▸ ACTION ITEM:
Transcribe all records exactly.
[[ DATA FOR ANALYSIS, beginning ]]
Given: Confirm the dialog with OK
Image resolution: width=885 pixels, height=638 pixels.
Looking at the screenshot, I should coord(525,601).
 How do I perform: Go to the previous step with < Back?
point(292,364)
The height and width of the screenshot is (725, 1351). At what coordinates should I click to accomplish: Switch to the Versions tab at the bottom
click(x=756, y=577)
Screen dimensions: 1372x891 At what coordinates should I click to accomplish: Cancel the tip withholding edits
[[ DATA FOR ANALYSIS, end ]]
▸ RESPONSE:
Given: Confirm the dialog with OK
Image resolution: width=885 pixels, height=638 pixels.
Looking at the screenshot, I should coord(525,601).
 How do I perform: Go to the previous step with < Back?
point(292,364)
The height and width of the screenshot is (725, 1351). At what coordinates should I click to accomplish: Switch to the Versions tab at the bottom
click(x=756, y=577)
Screen dimensions: 1372x891 At what coordinates should I click to accomplish: Cancel the tip withholding edits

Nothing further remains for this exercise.